— Ejercicios propuestos —
1. Según el fragmento sobre Checoslovaquia, ¿qué porcentaje de votos obtuvo el Partido Comunista de Checoslovaquia en las elecciones de 1946?
2. Reproduce todo lo que va desde "A comienzos de" hasta "un claro empobrecimiento." en el fragmento sobre Checoslovaquia, sustituyendo "purgas" por "depuraciones".

— Fragmento citado —
La última vez que los soldados soviéticos habían entrado en Checoslovaquia había sido como héroes, en 1945, para liberar el país de la ocupación nazi, lo que despertó grandes simpatías por la URSS. Además, Checoslovaquia había sido traicionada por las potencias democráticas occidentales en 1938 –Acuerdos de Múnich–, cuando Inglaterra y Francia le entregaron a Hitler la región checa de los Sudetes, cosa que al año siguiente le permitió invadir el país entero con total impunidad.
En las elecciones de 1946, el Partido Comunista de Checoslovaquia fue el más votado (38%) y su líder, Klement Gottwald, formó gobierno. Menos de dos años más tarde, en febrero de 1948, los comunistas checoslovacos dieron un golpe de Estado que alineó definitivamente a Checoslovaquia con la URSS, suprimió las elecciones libres e inició una feroz represión de cualquier disidencia.
A comienzos de los cincuenta, Checoslovaquia sufrió las purgas de Stalin, que llevaron a la ejecución de Rudolf Slansky –uno de los cabecillas del golpe del 48– y otros dirigentes comunistas, acusados de simpatizar con la herejía yugoslava de Tito. En los sesenta, el país entró en una severa crisis económica debido a la subordinación de todo su aparato productivo a los intereses de la Unión Soviética. Se produjo una escasez de alimentos que llevó a la población a pasar hambre. Antes de la guerra, Checoslovaquia era el país más industrializado y democrático de Europa centro-oriental. La introducción del comunismo, con sus colectivizaciones forzosas y su economía planificada, había supuesto un claro empobrecimiento.

— Extracto de datos —

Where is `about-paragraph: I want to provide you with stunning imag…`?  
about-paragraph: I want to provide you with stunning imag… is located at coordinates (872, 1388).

— Soluciones por ejercicio —
1. El 38%.

2.
A comienzos de los cincuenta, Checoslovaquia sufrió las depuraciones de Stalin, que llevaron a la ejecución de Rudolf Slansky –uno de los cabecillas del golpe del 48– y otros dirigentes comunistas, acusados de simpatizar con la herejía yugoslava de Tito. En los sesenta, el país entró en una severa crisis económica debido a la subordinación de todo su aparato productivo a los intereses de la Unión Soviética. Se produjo una escasez de alimentos que llevó a la población a pasar hambre. Antes de la guerra, Checoslovaquia era el país más industrializado y democrático de Europa centro-oriental. La introducción del comunismo, con sus colectivizaciones forzosas y su economía planificada, había supuesto un claro empobrecimiento.